Y la prima Vera, como cualquier otro familiar, siempre llega para fastidiar. Uno está ya acostumbrado a embutirse en su pijama largo, con la goma de la cintura cedida como requisito imprescindible para que las sábanas de franela le admitan entre sus acogedores pliegues, cuando de repente los calores que se cuelan por el balcón comienzan a alterar nuestro sueño y a juzgar nuestro atuendo. Al principio tratamos de negar la evidencia, no es para tanto, seguro que cuando avance la noche refresca... y nos conseguimos dormir, pero a altas horas sentimos de nuevo calor, no del que acaba de empezar sino del que lleva un buen rato ahí esperando que le hagamos caso. Nos revolvemos, buscamos una zona más fresca dentro de la cama pero nos topamos con dos evidencias: la franela sigue siendo franela por todas partes y la cama es de 90 centímetros de anchura, así que no existen zonas que no se hayan contagiado de nuestro calor. Sacamos una pierna, retiramos la ropa hasta la cintura… nos sentimos mejor, conseguimos recuperar el sueño y pensamos que todo ha terminado satisfactoriamente. Nos equivocamos. La noche se sigue arrastrando y nos recuerda que el verano aún está lejos, el calor no era tanto como parecía y notamos algo de fresco en nuestras descubiertas extremidades… urge volver a taparse pero las sábanas están hechas un gurruño y hay que desperezar al menos dos neuronas para desentrañarlo. Nos hemos vuelto a despertar y juramos que a partir de la próxima noche el pijama corto será nuestro vestuario de cabecera para poder dormir felizmente tapados hasta los ojos. Esa temperatura engañosa no conseguirá jugar con nosotros de nuevo.
La noche siguiente se presenta llena de promesas, por fin podremos llevar ropa más cómoda y sentiremos la suavidad de la franela en las piernas por primera vez en muchos meses. En cuanto apagamos la tele corremos a refugiarnos en la cama deseando estrenar la nueva situación. Todo parece ir bien y caemos abandonados al sueño con la seguridad de que nada nos molestará hasta que suene el despertador. Esta vez hemos dormido de un tirón, todo parece haber ido bien pero tenemos una sensación extraña… nos tocamos los brazos y los tenemos fríos, tratamos de recordar porqué y nos vuelve a la mente entre brumas de sopor que hemos adoptado la posición fetal durante las siete horas que hemos compartido con nuestra cama… porque hacía algo de fresco, de hecho notamos el cuello un poco dolorido ¿Ha sido la postura o la almohada? ¿Cómo puede ser que hayamos tenido frío si la noche anterior no dejábamos de sudar? ¿Qué coño está pasando? ¿Hace frío o hace calor? ¿Qué ropa nos ponemos para dormir?

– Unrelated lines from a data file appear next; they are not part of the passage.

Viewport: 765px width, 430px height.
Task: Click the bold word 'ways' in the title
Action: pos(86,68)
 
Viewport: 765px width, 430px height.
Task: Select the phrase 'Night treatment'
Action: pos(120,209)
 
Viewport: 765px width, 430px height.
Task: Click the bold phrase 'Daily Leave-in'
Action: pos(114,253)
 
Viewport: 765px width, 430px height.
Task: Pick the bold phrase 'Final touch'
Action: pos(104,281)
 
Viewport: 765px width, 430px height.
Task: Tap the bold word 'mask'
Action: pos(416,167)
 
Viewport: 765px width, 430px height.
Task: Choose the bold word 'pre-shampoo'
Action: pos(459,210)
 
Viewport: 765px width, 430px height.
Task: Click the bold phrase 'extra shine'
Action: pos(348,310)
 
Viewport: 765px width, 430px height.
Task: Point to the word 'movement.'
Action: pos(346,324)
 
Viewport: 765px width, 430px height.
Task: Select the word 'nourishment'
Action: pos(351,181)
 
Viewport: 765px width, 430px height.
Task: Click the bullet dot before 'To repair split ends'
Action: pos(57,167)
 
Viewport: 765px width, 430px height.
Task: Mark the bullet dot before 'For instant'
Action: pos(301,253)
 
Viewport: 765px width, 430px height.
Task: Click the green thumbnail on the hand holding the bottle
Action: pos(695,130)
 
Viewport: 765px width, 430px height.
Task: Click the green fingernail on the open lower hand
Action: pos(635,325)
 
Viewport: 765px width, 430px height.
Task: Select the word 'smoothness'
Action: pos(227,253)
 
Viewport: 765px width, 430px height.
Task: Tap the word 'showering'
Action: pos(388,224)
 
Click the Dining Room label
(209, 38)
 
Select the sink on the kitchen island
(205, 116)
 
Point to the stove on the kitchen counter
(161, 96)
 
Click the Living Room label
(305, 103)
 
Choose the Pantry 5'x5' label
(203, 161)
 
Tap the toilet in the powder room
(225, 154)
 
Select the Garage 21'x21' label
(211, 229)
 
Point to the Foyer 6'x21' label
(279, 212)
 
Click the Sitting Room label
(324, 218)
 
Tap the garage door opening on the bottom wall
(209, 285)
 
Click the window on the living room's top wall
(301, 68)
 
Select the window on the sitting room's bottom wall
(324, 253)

Tal vez alguien se ha molestado en crear la figura del pijama de entretiempo… pero seguro que resultará inapropiado para cualquier clase de tiempo porque nunca estamos “entre” sino “en”… No podemos perder esta batalla, nos quedan opciones, estamos seguros de ello… ¡Aún no hemos probado a poner sábanas de verano con el pijama de invierno! Ajá… chúpate esa prima Vera.
Lo hacemos esa misma noche y nos volvemos a asfixiar. La culpa de todo la tiene el pijama. Ha quedado claro de una vez por todas. Nos sentimos derrotados, se alinean en nuestro horizonte largas luchas frío-calor hasta que el verano se imponga con toda su fuerza. El hombre se ha vuelto a ver incapaz de ganar a la madre Naturaleza… Miramos al suelo hastiados y descubrimos el montón de pijamas que hemos tanteado las últimas tres noches… y se nos enciende la bombilla…
Cómo no se nos había ocurrido antes algo tan sencillo como efectivo… usar el pijama corto de cintura para abajo y el de invierno para la parte de arriba. ¡Funciona! Dios… ¡Sí! La rebeldía siempre ha sido la mejor manera de sobrevivir a la familia.